The Retiring Mind, Part IV: Phenology

An unexpectedly quick move to Northern Arizona thrust my wife and me into fire and monsoon seasons. The latter term is debatable: monsoons typically involved a radical shift in winds in Southeast Asia. Here the westerlies keep a steady rhythm though the year. The U.S. desert southwest has also adopted the Arabic term “haboob” in recent decades to refer to massive dust storms. If there is a pattern to loanword adoption, it might be a matter of economy. Where a single, unique term can take the place of an elongated description, the loanword wins, even if the nuances of the original get discarded. This continues our child language acquisition tendencies to view different words as being, well, different, even if a strong claim of “one word per meaning” is likely unjustified. We search for replacement terms that provide economy and even relish in the inside knowledge brought by the new lexical entry.

So, as afternoon breaks out into short, heavy downpours we dart in and out of hardware stores getting electrical fishing poles, screw anchors, and #10 8/32nd microbolts to rectify an installation difficulty with a ceiling fan. We meet with contractors and painters who rush through the intermittent squalls.

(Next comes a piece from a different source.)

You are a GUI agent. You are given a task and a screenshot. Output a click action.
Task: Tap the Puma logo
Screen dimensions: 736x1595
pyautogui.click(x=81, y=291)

And we break all this up with exploring new restaurants and hitting the local galleries, debating the subterfuge of this or that sculptor in undermining expectations about contemporary trends in southwestern art.

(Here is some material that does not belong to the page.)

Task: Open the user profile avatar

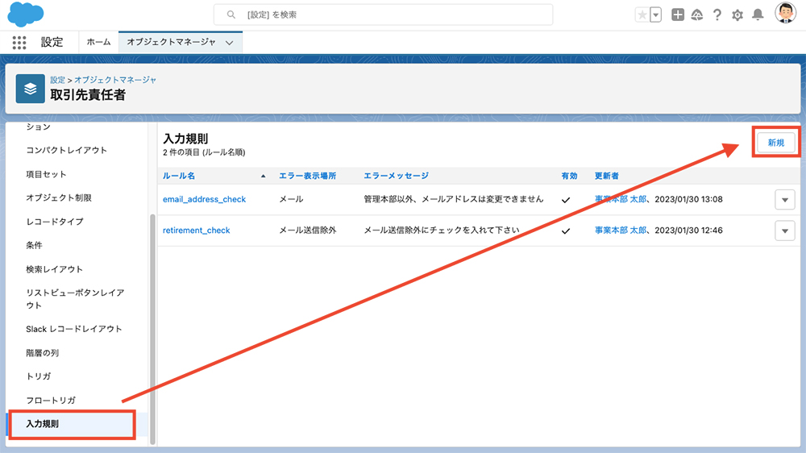Action: 785,14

But there is a stability to the forest and canyon around our new house. Deer wander through, but less so as the rain has filled the red rock canyons with watering holes, allowing them to avoid long sojourns to Oak Creek for water. A bobcat nestled for half a morning on our lower deck overlooking the canyon, quietly scanning for prey. Javelina families roam through our yard, snorting and whispering to one another about threats and opportunities. Tarantulas venture out of their holes after rains, while tarantula hawks zip and crawl around in pursuit, their natural tendencies being among the most unexpectedly unsavory of the natural world, though only to us. In the twilight, the ever-present hummingbirds’ flit and hover is replaced by the local insectivore bats, barely as large. A lone coyote patrols down the canyon, darting from potential hole to hole.

We are getting an initial snapshot that will develop into phenology which, it should be noted is never, ever phrenology, to borrow from a recent book review. We have alligator junipers, manzanita, and many oaks. How they change over time can tell us about everything from our own impact on the local environment to how global changes are impacting monsoons and haboobs.